--- Document extract ---
····················

# Who/What is Gandalf really?



## Arda (Mar 27, 2004)

I have now read The Hobbit, The Lord of the Rings, The Simillarion, and although I'm not finished with the unfinished tales of Numenor and Middle-Earth I did read the part concering wizards and it's still a little hazy. The closest I can come to understanding from what is said in The Unfinished Tales he is what is explained as a mirar under Manwe and Varda. Is that the closest I'm going to get to fully understanding who/what/and where he came from? Someone help me out here.


----------



## Ithrynluin (Mar 28, 2004)

Gandalf is a Maia, but it is uncertain whether of the 'people' of Manwë or of those of Irmo Lórien (evidence points both ways). He also goes by the names Mithrandir (for the Elves), Olórin (in the Undying Lands in the West) and many more.

[Arda]Gandalf[/Arda]


----------



## Lantarion (Mar 28, 2004)

Nice description Ithryn. 
I like to think that Gandalf was mostly of Irmo's 'people', althuogh I also think that Gandalf, like he was in Middle-earth, was a roamer and a traveler, not fixed to any certain class. 
The reason I think he's of Lórien's folk is his name; _Olórin_ contains the root _olo-_, which has to do with 'dreams, visions'. The full description of that name can be found in UT.


----------



## Iluisa Olórin (Mar 28, 2004)

Gandalf is _Manwëva ar Vardava Maia_: a Maia of Manwë and Varda. He bore Narya, the Ring of Fire.

Regarding Lantarion's association of Gandalf with Lórien: Olórë Mallë was the Path (of Dreams) created by Lórien, at the bidding of Manwë, through which humans newly-awakened into the world came to Valinor in their childhood sleep.


Nai Manwë varyauvallë nu i Eru!


----------



## Ithrynluin (Mar 29, 2004)

Iluisa Olórin said:


> Gandalf is _Manwëva ar Vardava Maia_: a Maia of Manwë and Varda.


This shouldn't be presented as fact, because it is not. Like I said, there's hefty evidence pointing both ways.

····················

--- Excerpted data ---
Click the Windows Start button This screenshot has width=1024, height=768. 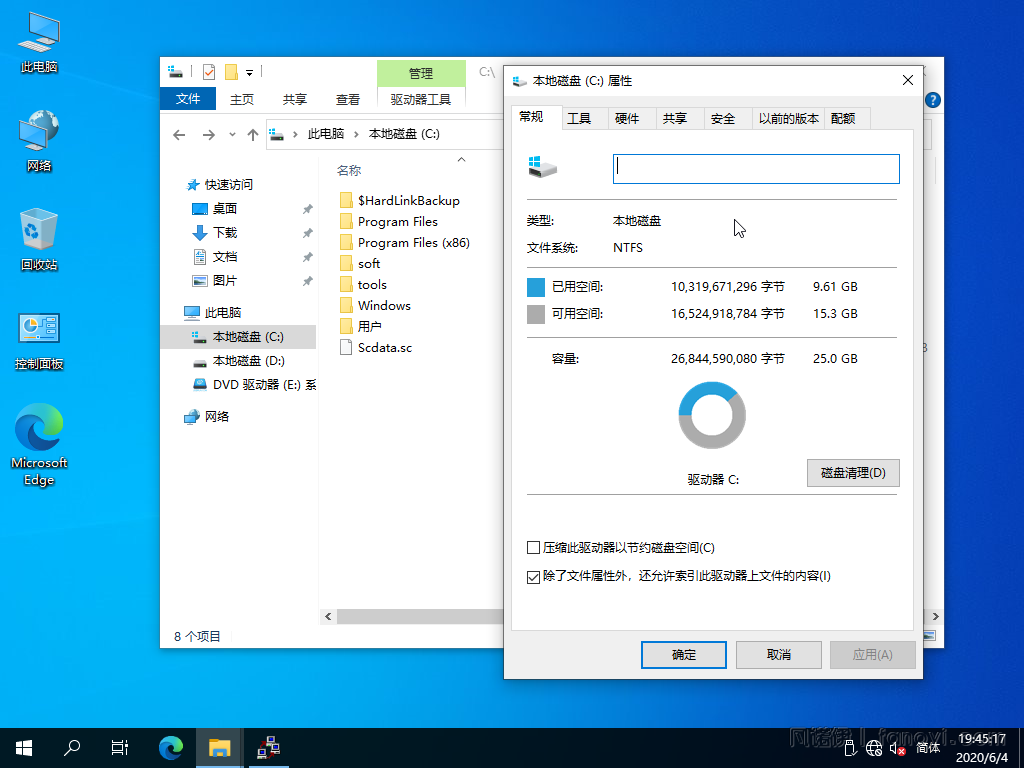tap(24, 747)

····················

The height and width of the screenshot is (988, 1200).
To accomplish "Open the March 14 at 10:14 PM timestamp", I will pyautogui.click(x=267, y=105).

····················

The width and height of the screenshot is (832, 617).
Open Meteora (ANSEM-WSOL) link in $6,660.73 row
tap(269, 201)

····················

Write the next part of the forum thread on who or what Gandalf really is, picking up after its last post.

--- Right answer ---
----------



## Iluisa Olórin (Mar 29, 2004)

Examples, please...


----------



## Ithrynluin (Mar 29, 2004)

Olórin as a Maia of Manwë (and Varda):



> _Unfinished Tales, The Istari_
> ...On another page of jottings clearly belonging to the same period it is said that "Curumo was obliged to take Aiwendil to please Yavanna wife of Aulë." There are here also some rough tables relating the names of the Istari to the names of the Valar: _*Olórin to Manwë and Varda*_, Curumo to Aulë, Aiwendil to Yavanna, Alatar to Oromë, and Pallando also to Oromë (but this replaces Pallando to Mandos and Nienna).


All of the other Istari belong to the people of their respective Valar, that is quite obvious. If Yavanna wanted Radagast to go, Aulë chose Saruman, and Oromë Alatar and Palando, why should we doubt that Manwë and Varda chose someone from their own 'people'? Right?



> _The Letters of J.R.R. Tolkien #200_
> Olórin (Vol II p. 279) had been attached to Manwë.


This quote also puts Gandalf's name next to Manwë, though it uses Unfinished Tales to fall back on.

Olórin as a Maia of Lórien 

The names Olofantur (a name of Irmo) and Olórin (Gandalf's name in Aman) bear a striking resemblance, both containing the element _'olo(r)' _- meaning dream.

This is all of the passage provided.